What constitutes a "round" is arbitrary here; it would have been equally valid to define a round as the sequence ShiftRows-MixColumns-AddRoundKey-SubBytes; the starting and ending operations would have been a bit different. Neither description is more standard or correct than any other.

A further complication is that the sequence of operations is amenable to algebraic transformations. For instance, ShiftRows and SubBytes commute; and AddRoundKey and MixColumns can be done in reverse order, provided that the subkeys are transformed accordingly; this is described in FIPS 197, section 5.3.5, for AES decryption ("Equivalent Inverse Cipher"). This augments the number of possible descriptions of AES rounds.

Moreover, "normal" AES implementations (based on tables) will merge some operations together, typically SubBytes, ShiftRows and MixColumns, by the magic of linear algebra. Since they don't really occur as separate phases, individual outputs don't exist.

Since round output is not well-defined, there is little point in implementations for providing an access to these values.

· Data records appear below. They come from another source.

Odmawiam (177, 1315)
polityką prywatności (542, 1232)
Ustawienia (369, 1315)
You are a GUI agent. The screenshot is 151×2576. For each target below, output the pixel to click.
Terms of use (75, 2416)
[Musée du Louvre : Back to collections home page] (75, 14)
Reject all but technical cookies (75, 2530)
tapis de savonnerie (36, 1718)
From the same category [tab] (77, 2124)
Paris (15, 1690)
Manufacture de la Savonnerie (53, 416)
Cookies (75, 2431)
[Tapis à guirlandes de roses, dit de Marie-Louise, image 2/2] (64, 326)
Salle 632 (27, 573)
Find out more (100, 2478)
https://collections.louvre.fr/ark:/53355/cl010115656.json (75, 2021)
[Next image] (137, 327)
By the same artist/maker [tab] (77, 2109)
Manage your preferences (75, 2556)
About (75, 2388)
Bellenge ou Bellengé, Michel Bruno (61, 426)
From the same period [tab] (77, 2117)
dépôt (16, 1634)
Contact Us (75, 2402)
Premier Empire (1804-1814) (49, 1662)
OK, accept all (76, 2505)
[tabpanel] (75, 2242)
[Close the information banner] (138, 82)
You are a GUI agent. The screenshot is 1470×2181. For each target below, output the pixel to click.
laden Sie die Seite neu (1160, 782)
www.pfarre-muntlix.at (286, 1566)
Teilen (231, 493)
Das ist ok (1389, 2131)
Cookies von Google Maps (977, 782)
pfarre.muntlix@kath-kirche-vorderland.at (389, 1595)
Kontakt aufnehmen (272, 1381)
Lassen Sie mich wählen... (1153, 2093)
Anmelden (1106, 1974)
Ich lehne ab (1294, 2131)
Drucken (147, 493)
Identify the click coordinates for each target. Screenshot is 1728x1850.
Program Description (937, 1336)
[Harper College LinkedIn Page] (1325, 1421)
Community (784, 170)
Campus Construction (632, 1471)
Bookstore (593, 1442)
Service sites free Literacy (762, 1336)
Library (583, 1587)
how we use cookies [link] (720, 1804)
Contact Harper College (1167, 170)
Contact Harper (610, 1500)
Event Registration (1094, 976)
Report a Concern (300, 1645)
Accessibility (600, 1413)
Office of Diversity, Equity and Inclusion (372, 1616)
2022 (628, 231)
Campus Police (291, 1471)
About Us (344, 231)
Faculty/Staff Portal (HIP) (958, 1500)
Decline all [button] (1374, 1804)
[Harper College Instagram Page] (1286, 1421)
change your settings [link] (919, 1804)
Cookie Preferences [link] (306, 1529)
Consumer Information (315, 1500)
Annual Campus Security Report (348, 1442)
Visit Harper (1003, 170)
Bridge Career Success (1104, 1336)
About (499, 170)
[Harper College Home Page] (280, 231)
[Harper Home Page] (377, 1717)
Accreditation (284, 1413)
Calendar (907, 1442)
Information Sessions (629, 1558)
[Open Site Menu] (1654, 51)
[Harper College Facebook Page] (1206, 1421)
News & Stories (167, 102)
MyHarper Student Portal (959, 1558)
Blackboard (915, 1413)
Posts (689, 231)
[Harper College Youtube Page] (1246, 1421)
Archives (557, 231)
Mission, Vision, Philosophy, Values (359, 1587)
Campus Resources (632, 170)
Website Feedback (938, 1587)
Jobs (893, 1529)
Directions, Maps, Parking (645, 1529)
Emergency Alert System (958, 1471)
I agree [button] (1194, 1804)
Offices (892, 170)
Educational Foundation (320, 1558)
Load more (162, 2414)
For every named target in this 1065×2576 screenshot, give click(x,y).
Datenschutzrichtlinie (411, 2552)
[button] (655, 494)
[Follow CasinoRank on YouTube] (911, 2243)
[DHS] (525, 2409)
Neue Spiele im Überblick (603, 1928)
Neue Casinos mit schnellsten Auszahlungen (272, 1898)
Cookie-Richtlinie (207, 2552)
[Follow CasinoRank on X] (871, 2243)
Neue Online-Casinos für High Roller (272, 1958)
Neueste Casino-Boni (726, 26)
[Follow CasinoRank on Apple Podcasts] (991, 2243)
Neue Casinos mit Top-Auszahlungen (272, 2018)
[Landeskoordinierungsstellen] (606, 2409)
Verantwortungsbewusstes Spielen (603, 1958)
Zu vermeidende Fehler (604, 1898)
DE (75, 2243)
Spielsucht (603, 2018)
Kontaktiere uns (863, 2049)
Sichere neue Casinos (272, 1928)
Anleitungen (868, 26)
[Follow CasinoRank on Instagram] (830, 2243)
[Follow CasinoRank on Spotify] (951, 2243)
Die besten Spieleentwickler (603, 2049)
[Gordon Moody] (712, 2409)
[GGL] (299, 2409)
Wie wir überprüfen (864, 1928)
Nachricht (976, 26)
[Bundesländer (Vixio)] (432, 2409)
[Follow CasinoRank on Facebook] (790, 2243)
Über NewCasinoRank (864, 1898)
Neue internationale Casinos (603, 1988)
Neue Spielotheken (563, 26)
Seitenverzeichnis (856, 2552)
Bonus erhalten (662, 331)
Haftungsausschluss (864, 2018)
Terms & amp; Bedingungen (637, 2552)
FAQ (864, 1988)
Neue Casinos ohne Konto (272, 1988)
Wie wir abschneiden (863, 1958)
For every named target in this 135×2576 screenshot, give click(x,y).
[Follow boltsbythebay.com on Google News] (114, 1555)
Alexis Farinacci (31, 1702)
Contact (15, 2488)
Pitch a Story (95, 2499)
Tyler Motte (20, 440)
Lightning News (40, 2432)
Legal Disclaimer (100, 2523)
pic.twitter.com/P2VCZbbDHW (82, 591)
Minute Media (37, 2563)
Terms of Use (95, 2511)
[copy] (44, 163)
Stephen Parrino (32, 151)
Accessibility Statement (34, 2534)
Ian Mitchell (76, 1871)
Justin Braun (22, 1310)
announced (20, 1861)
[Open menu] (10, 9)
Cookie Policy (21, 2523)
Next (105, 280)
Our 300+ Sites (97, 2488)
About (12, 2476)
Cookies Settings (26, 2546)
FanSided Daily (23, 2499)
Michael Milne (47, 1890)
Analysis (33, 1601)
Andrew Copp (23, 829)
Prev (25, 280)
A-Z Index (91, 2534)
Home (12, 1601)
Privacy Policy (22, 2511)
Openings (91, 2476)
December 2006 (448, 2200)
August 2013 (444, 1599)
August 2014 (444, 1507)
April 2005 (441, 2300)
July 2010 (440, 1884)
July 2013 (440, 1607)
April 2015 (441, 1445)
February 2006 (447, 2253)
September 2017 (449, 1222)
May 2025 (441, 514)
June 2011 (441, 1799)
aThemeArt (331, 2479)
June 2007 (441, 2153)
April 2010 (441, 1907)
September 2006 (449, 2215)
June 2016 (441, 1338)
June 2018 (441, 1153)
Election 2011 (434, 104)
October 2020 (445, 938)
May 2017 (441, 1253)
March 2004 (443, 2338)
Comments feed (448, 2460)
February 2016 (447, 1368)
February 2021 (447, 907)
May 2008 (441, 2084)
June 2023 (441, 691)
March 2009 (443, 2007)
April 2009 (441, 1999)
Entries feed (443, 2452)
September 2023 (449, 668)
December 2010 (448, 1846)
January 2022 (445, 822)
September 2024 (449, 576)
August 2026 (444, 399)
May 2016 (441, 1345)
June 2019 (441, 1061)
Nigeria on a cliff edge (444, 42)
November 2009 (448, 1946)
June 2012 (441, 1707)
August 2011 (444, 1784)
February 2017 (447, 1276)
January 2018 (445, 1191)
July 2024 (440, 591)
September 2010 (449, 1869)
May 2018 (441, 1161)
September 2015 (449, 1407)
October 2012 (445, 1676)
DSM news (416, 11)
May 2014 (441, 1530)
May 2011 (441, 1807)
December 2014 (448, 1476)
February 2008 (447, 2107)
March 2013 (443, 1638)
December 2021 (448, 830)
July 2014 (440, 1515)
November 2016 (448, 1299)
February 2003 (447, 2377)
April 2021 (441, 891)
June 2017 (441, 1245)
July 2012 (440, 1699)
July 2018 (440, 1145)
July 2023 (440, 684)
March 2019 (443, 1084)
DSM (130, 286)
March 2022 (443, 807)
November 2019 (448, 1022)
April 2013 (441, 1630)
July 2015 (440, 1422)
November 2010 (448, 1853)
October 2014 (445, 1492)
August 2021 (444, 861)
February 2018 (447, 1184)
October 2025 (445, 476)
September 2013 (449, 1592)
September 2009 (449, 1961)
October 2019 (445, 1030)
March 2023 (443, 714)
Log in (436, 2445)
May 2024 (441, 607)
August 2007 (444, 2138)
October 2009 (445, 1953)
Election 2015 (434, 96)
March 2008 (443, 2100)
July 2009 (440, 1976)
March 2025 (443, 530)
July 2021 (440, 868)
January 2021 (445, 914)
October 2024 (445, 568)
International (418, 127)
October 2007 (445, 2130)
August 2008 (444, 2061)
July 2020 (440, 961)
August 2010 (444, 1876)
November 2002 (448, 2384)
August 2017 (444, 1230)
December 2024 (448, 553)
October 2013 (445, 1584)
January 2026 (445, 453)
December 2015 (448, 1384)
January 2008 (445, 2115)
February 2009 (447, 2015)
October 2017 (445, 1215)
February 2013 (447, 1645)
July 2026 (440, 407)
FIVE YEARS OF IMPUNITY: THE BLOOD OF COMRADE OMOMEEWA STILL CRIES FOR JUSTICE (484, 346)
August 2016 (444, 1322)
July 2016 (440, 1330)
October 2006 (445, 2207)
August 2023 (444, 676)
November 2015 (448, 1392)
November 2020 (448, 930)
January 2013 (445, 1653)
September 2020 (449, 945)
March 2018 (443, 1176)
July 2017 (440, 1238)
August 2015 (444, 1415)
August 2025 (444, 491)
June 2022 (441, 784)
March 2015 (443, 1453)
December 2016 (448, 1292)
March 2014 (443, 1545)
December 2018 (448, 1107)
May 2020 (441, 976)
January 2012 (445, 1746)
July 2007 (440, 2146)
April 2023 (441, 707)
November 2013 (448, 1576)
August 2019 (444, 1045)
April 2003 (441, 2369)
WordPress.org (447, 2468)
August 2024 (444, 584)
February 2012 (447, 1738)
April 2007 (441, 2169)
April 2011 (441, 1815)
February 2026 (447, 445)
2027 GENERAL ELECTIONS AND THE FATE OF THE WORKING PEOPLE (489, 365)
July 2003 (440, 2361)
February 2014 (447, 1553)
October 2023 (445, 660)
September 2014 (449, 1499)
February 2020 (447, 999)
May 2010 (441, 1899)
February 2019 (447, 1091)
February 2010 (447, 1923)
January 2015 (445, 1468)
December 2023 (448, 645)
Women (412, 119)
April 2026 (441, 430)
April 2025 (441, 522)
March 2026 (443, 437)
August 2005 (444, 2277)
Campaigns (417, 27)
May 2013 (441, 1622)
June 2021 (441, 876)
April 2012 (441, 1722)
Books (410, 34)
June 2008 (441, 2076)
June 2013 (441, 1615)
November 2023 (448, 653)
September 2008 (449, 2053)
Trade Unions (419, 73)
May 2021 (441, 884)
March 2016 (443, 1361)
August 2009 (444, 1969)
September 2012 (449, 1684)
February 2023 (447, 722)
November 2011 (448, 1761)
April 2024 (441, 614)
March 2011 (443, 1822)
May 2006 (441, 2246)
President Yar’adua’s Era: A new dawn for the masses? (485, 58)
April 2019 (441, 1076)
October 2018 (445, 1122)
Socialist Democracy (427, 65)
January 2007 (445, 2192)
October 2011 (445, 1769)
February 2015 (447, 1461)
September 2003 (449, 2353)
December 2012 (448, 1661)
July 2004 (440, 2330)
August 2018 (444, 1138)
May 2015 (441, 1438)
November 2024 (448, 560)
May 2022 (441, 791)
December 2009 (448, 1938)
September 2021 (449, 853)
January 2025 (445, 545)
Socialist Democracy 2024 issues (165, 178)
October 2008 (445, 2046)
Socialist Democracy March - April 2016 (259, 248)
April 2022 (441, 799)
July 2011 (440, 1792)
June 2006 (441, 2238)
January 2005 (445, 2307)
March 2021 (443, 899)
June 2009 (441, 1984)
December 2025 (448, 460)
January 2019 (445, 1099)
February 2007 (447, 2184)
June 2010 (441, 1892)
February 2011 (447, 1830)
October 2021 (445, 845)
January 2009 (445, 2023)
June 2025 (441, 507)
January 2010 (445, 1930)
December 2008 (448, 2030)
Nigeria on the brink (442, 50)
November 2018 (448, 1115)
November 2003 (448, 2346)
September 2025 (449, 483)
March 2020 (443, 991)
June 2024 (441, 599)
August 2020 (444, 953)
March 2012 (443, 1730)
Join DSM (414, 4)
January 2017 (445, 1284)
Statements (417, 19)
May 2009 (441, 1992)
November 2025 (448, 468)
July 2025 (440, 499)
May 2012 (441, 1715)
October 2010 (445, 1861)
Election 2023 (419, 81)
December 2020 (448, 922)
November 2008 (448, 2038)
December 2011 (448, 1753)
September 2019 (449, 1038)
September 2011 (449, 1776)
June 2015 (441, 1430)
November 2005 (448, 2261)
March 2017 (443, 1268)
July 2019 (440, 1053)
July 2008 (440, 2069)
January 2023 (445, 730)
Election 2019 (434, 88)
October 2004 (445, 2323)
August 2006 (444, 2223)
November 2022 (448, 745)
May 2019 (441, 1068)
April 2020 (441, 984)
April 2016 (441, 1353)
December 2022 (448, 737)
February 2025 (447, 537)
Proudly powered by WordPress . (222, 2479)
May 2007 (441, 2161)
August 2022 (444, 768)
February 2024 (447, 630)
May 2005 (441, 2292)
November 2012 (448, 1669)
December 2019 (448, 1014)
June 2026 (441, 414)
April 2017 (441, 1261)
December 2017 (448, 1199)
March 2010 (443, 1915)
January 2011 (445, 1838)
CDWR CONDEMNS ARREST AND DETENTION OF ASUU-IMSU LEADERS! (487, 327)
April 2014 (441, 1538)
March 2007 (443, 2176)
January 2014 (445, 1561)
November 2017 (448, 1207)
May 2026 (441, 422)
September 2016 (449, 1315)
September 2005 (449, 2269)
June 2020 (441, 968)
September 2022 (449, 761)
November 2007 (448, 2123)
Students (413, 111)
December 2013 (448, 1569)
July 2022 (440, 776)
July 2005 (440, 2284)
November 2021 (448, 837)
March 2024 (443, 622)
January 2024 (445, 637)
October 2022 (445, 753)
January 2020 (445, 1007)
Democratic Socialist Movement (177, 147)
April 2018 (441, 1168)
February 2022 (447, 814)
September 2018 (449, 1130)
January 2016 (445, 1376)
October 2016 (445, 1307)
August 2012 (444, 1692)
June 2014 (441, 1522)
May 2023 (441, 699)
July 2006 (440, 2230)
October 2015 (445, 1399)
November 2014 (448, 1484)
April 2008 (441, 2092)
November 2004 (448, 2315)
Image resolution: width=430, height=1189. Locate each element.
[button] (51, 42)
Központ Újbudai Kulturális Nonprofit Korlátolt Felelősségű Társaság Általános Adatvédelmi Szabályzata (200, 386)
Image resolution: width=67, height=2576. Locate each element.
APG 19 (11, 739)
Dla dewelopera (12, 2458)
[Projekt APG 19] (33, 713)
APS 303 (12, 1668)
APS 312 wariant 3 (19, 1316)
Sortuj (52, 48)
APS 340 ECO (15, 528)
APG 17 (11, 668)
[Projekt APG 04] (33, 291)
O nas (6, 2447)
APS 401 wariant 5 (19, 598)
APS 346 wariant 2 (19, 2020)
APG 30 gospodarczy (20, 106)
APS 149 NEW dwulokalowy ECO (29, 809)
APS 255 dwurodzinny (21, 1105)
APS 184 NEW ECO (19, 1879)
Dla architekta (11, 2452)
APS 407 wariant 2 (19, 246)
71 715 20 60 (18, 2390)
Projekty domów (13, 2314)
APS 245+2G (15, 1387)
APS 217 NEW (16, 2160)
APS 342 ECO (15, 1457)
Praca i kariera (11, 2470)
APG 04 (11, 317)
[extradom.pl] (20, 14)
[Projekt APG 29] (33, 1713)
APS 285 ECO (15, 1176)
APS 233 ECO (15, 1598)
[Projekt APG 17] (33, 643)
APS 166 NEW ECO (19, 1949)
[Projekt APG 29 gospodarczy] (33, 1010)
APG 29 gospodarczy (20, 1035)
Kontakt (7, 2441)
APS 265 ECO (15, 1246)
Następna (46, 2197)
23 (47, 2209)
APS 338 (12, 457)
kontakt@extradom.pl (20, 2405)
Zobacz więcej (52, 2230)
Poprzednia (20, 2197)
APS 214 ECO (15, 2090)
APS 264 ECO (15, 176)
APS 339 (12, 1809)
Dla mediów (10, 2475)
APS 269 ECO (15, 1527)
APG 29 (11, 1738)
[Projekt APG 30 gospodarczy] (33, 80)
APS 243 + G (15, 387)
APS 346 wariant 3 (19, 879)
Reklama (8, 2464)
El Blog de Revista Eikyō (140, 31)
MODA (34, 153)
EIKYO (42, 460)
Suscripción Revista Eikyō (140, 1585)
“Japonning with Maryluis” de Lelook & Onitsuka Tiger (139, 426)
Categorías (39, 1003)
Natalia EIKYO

If you want, for pedagogical purposes, to print out intermediate values, then you'd better select an implementation that follows the letter of the specification (at the expense of performance), i.e. not Crypto++; in fact, you should write your own (if you print out intermediate values, then you are not doing anything securely, so writing your own code is justified).